You know, it’s interesting to watch public relations at work. Our NYC government has spent almost a year trying to convince us to welcome the addition of many huge luxury towers to the shores of our low rise industrial neighborhood.
They began by telling us over and over again how we will finally get a world class shipping terminal to replace the existing one that the Port Authority failed to maintain. A Master Plan would be created under the watchful eyes of a “task-force” made up of local stakeholders representing us. While the task force was hand picked by the EDC, it did include a lot of worthy locals and our political representatives. The Task Force meetings were closed to the public, but there were a number of committees whose meetings were recorded and available even now on the BMT website.
In addition, they held a number of public meetings which we were allowed to attend and report on.
We found those meetings to be a little gimmicky. Many were led by WXY studios, a private company that does city planning work. This is how our reporter Katherine Rivard described one of those meeting back in October:
“In the center of the room, giant maps of the project site were laid out on tables so that residents could place mini-posts with their ideas for specific parts of the site. What did the community want?
New parks, dog parks, and maybe even some indoor pools. But in addition to ideas, the map contained many notes focused on what was not wanted, primarily housing or more traffic.”
All through the process the community tried to explain that a New Dumbo was not what we wanted.
All through the first six months of that process, the community was told that “some” housing was necessary to pay for the pier upgrades. I myself thought that “some” was ok, like maybe two large buildings on each end of the property. That’s a total of four.

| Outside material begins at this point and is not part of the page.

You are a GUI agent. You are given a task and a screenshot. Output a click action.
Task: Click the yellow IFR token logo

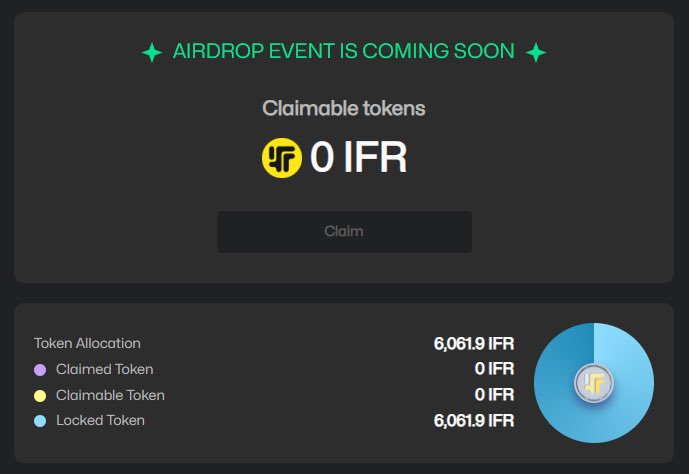click(x=282, y=158)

But the Task Force was shocked when the EDC demands were finally revealed at a December 18 meeting: possibly as many as ten 30 story high rises, doubling or tripling the density of the neighborhood. I wrote in these pages that such a thing would be the death of Red Hook. We would become Dumbo.
The Master Plan was originally meant to be voted on by the Task Force in January, but yielding a bit to local pressure they moved it to April 11.
Looking to ensure they had enough votes, they gave the NY Daily News a two page op-ed, published under the name of Dan Goldman, painting a rosy picture of the EDC plan. This was surely meant to create political cover for task force members who might be hesitating on their vote. I asked everyone I know on the task force whether they knew in advance that this would appear. Many were pretty pissed about it.
Included in the op-ed were claims made for the first time — like money for NYCHA and a bit more affordable units. That’s probably why I started hearing about 40 story buildings – private developers won’t build affordable units without a certain amount of market rate. Meaning higher buildings to make their number.
The $200 million promised in that op-ed to the Red Hook Houses is exactly the same amount of money given by NYC taxpayers to help push through the Gowanus rezoning. That money was shepherded through by the Fifth Avenue Committee, a non profit real estate developer who has a financial stake in that rezoning.
That same Fifth Avenue Committee (whose office is pretty far away from here) was put on our task force.
The March 30 op-ed that ran in the News was polite and informative, stating the EDC case and looking for support using respectable language such as this: “We need our community and elected leaders to find a way to get to “yes,” rather than too often catering to legitimate but parochial reasons to get to “no.”…As with any redevelopment, there is no perfect plan that satisfies everyone’s wishes….The resulting plan has been designed with a modern container terminal at its center while also accounting for the community’s stated wishes to maintain Red Hook’s identity as an industrial hub for Brooklyn.”
Evidently that didn’t pull the Task Force votes they needed, so a few days ago they got the NY Post to run a nasty editorial that included this:
“Red Hook won’t get the 2,000 new affordable units, or any of the benefits of the Marine Terminal face-lift, without the market-rate units, but the progs will throw the baby out with the bathwater. Yet again, progressives pretend to advocate for New Yorkers while in fact always making their lives worse.”
You can help!!
I know that a lot of media types and other movers and shakers read this paper. We need our side of the story heard – please get this issue to the right people at the Times and the New Yorker and anybody else so we can throw out this plan and save the baby.
Also – a local group called Voices of the Waterfront has sprung up. Among their achievements already has been the highly effective protest last week that the Post railed about in that editorial. If we end up in court over this, they will be an important player.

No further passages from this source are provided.